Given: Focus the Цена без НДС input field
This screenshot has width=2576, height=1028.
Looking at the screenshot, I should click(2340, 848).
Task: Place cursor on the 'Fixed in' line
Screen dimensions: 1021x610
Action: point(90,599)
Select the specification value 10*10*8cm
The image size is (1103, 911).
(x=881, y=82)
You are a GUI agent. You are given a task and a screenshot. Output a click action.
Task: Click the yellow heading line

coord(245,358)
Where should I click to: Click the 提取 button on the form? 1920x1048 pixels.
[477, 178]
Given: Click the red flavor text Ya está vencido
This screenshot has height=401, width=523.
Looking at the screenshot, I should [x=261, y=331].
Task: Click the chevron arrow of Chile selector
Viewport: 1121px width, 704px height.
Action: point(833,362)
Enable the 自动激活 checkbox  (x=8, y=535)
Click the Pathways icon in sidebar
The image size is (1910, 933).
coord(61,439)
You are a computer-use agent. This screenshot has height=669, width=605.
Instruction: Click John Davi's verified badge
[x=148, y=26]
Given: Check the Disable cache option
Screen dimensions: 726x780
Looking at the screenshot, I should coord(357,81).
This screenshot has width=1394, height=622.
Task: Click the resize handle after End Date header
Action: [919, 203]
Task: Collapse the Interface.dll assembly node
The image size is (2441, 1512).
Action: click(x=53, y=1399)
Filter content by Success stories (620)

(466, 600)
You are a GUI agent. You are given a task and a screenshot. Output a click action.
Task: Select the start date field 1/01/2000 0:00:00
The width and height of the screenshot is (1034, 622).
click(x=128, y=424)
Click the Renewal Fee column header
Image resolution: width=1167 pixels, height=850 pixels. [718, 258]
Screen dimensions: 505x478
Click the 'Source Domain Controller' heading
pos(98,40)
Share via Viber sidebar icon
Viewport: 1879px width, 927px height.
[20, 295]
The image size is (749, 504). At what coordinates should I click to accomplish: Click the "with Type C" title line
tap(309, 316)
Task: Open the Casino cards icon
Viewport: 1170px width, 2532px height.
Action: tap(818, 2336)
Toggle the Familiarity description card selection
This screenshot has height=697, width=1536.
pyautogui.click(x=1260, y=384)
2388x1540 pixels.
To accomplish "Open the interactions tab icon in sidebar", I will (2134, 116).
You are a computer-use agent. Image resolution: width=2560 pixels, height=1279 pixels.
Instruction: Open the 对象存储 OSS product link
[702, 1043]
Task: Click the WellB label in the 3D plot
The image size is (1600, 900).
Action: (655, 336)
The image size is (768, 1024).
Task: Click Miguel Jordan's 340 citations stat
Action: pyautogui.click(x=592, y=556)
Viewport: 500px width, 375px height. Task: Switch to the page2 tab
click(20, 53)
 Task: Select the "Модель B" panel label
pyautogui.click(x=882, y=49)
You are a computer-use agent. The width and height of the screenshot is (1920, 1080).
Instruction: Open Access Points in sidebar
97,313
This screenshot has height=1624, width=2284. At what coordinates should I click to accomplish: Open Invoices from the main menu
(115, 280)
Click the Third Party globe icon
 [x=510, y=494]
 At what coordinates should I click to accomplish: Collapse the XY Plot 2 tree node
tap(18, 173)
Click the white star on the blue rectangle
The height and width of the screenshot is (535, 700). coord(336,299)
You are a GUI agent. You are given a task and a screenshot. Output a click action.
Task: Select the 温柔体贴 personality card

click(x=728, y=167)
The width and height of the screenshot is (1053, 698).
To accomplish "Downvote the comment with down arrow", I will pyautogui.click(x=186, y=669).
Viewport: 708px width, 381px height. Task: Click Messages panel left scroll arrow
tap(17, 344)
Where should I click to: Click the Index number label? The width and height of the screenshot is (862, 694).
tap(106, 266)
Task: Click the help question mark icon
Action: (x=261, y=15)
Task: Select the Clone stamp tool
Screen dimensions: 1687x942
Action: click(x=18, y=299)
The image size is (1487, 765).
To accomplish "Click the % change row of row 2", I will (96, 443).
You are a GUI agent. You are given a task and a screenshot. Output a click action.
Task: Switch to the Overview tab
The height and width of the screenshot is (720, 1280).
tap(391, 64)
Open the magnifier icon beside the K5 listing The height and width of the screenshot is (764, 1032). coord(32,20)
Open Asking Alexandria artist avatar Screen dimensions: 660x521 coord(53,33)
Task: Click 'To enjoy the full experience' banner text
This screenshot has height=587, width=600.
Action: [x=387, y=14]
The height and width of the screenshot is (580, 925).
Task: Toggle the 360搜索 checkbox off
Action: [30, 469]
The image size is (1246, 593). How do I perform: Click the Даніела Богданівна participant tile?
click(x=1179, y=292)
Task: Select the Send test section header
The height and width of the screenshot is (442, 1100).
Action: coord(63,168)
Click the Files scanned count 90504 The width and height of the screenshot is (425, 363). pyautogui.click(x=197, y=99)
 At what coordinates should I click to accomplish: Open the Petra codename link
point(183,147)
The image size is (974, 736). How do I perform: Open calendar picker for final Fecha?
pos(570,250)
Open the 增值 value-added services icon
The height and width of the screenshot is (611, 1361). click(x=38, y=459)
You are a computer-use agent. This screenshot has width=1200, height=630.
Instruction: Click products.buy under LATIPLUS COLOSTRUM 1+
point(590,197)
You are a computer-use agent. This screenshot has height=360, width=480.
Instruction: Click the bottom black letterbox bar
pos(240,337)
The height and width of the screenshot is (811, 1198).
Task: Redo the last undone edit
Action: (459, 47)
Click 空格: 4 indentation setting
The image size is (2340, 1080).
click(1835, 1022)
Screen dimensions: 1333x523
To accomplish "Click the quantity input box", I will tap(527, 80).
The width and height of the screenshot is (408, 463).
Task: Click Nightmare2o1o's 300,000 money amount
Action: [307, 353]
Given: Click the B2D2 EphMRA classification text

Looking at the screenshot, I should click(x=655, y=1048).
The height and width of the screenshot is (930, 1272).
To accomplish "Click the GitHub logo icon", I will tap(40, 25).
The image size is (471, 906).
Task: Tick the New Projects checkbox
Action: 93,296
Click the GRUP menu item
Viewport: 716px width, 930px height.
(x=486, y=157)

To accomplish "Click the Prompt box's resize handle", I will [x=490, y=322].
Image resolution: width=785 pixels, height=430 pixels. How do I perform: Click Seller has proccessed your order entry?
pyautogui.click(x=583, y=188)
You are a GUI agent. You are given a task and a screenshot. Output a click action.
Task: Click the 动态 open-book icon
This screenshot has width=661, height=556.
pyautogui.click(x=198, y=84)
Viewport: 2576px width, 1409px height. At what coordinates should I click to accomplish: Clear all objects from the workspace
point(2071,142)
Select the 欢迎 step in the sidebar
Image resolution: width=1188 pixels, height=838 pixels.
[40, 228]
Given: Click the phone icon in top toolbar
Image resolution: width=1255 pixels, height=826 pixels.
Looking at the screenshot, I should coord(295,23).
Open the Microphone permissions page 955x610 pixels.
● ● ● ● ● ● ●
Devuelve todas las líneas de arriba sin cambiar ni una letra.

» **Resultado del ejercicio**
Given: Focus the Цена без НДС input field
This screenshot has width=2576, height=1028.
Looking at the screenshot, I should click(2340, 848).
Task: Place cursor on the 'Fixed in' line
Screen dimensions: 1021x610
Action: point(90,599)
Select the specification value 10*10*8cm
The image size is (1103, 911).
(x=881, y=82)
You are a GUI agent. You are given a task and a screenshot. Output a click action.
Task: Click the yellow heading line

coord(245,358)
Where should I click to: Click the 提取 button on the form? 1920x1048 pixels.
[477, 178]
Given: Click the red flavor text Ya está vencido
This screenshot has height=401, width=523.
Looking at the screenshot, I should [x=261, y=331].
Task: Click the chevron arrow of Chile selector
Viewport: 1121px width, 704px height.
Action: point(833,362)
Enable the 自动激活 checkbox  (x=8, y=535)
Click the Pathways icon in sidebar
The image size is (1910, 933).
coord(61,439)
You are a computer-use agent. This screenshot has height=669, width=605.
Instruction: Click John Davi's verified badge
[x=148, y=26]
Given: Check the Disable cache option
Screen dimensions: 726x780
Looking at the screenshot, I should coord(357,81).
This screenshot has width=1394, height=622.
Task: Click the resize handle after End Date header
Action: [919, 203]
Task: Collapse the Interface.dll assembly node
The image size is (2441, 1512).
Action: click(x=53, y=1399)
Filter content by Success stories (620)

(466, 600)
You are a GUI agent. You are given a task and a screenshot. Output a click action.
Task: Select the start date field 1/01/2000 0:00:00
The width and height of the screenshot is (1034, 622).
click(x=128, y=424)
Click the Renewal Fee column header
Image resolution: width=1167 pixels, height=850 pixels. [718, 258]
Screen dimensions: 505x478
Click the 'Source Domain Controller' heading
pos(98,40)
Share via Viber sidebar icon
Viewport: 1879px width, 927px height.
[20, 295]
The image size is (749, 504). At what coordinates should I click to accomplish: Click the "with Type C" title line
tap(309, 316)
Task: Open the Casino cards icon
Viewport: 1170px width, 2532px height.
Action: tap(818, 2336)
Toggle the Familiarity description card selection
This screenshot has height=697, width=1536.
pyautogui.click(x=1260, y=384)
2388x1540 pixels.
To accomplish "Open the interactions tab icon in sidebar", I will (2134, 116).
You are a computer-use agent. Image resolution: width=2560 pixels, height=1279 pixels.
Instruction: Open the 对象存储 OSS product link
[702, 1043]
Task: Click the WellB label in the 3D plot
The image size is (1600, 900).
Action: (655, 336)
The image size is (768, 1024).
Task: Click Miguel Jordan's 340 citations stat
Action: pyautogui.click(x=592, y=556)
Viewport: 500px width, 375px height. Task: Switch to the page2 tab
click(20, 53)
 Task: Select the "Модель B" panel label
pyautogui.click(x=882, y=49)
You are a computer-use agent. The width and height of the screenshot is (1920, 1080).
Instruction: Open Access Points in sidebar
97,313
This screenshot has height=1624, width=2284. At what coordinates should I click to accomplish: Open Invoices from the main menu
(115, 280)
Click the Third Party globe icon
 [x=510, y=494]
 At what coordinates should I click to accomplish: Collapse the XY Plot 2 tree node
tap(18, 173)
Click the white star on the blue rectangle
The height and width of the screenshot is (535, 700). coord(336,299)
You are a GUI agent. You are given a task and a screenshot. Output a click action.
Task: Select the 温柔体贴 personality card

click(x=728, y=167)
The width and height of the screenshot is (1053, 698).
To accomplish "Downvote the comment with down arrow", I will pyautogui.click(x=186, y=669).
Viewport: 708px width, 381px height. Task: Click Messages panel left scroll arrow
tap(17, 344)
Where should I click to: Click the Index number label? The width and height of the screenshot is (862, 694).
tap(106, 266)
Task: Click the help question mark icon
Action: (x=261, y=15)
Task: Select the Clone stamp tool
Screen dimensions: 1687x942
Action: click(x=18, y=299)
The image size is (1487, 765).
To accomplish "Click the % change row of row 2", I will (96, 443).
You are a GUI agent. You are given a task and a screenshot. Output a click action.
Task: Switch to the Overview tab
The height and width of the screenshot is (720, 1280).
tap(391, 64)
Open the magnifier icon beside the K5 listing The height and width of the screenshot is (764, 1032). coord(32,20)
Open Asking Alexandria artist avatar Screen dimensions: 660x521 coord(53,33)
Task: Click 'To enjoy the full experience' banner text
This screenshot has height=587, width=600.
Action: [x=387, y=14]
The height and width of the screenshot is (580, 925).
Task: Toggle the 360搜索 checkbox off
Action: [30, 469]
The image size is (1246, 593). How do I perform: Click the Даніела Богданівна participant tile?
click(x=1179, y=292)
Task: Select the Send test section header
The height and width of the screenshot is (442, 1100).
Action: coord(63,168)
Click the Files scanned count 90504 The width and height of the screenshot is (425, 363). pyautogui.click(x=197, y=99)
 At what coordinates should I click to accomplish: Open the Petra codename link
point(183,147)
The image size is (974, 736). How do I perform: Open calendar picker for final Fecha?
pos(570,250)
Open the 增值 value-added services icon
The height and width of the screenshot is (611, 1361). click(x=38, y=459)
You are a computer-use agent. This screenshot has width=1200, height=630.
Instruction: Click products.buy under LATIPLUS COLOSTRUM 1+
point(590,197)
You are a computer-use agent. This screenshot has height=360, width=480.
Instruction: Click the bottom black letterbox bar
pos(240,337)
The height and width of the screenshot is (811, 1198).
Task: Redo the last undone edit
Action: (459, 47)
Click 空格: 4 indentation setting
The image size is (2340, 1080).
click(1835, 1022)
Screen dimensions: 1333x523
To accomplish "Click the quantity input box", I will tap(527, 80).
The width and height of the screenshot is (408, 463).
Task: Click Nightmare2o1o's 300,000 money amount
Action: [307, 353]
Given: Click the B2D2 EphMRA classification text

Looking at the screenshot, I should click(x=655, y=1048).
The height and width of the screenshot is (930, 1272).
To accomplish "Click the GitHub logo icon", I will tap(40, 25).
The image size is (471, 906).
Task: Tick the New Projects checkbox
Action: 93,296
Click the GRUP menu item
Viewport: 716px width, 930px height.
(x=486, y=157)

To accomplish "Click the Prompt box's resize handle", I will [x=490, y=322].
Image resolution: width=785 pixels, height=430 pixels. How do I perform: Click Seller has proccessed your order entry?
pyautogui.click(x=583, y=188)
You are a GUI agent. You are given a task and a screenshot. Output a click action.
Task: Click the 动态 open-book icon
This screenshot has width=661, height=556.
pyautogui.click(x=198, y=84)
Viewport: 2576px width, 1409px height. At what coordinates should I click to accomplish: Clear all objects from the workspace
point(2071,142)
Select the 欢迎 step in the sidebar
Image resolution: width=1188 pixels, height=838 pixels.
[40, 228]
Given: Click the phone icon in top toolbar
Image resolution: width=1255 pixels, height=826 pixels.
Looking at the screenshot, I should coord(295,23).
Open the Microphone permissions page 955x610 pixels.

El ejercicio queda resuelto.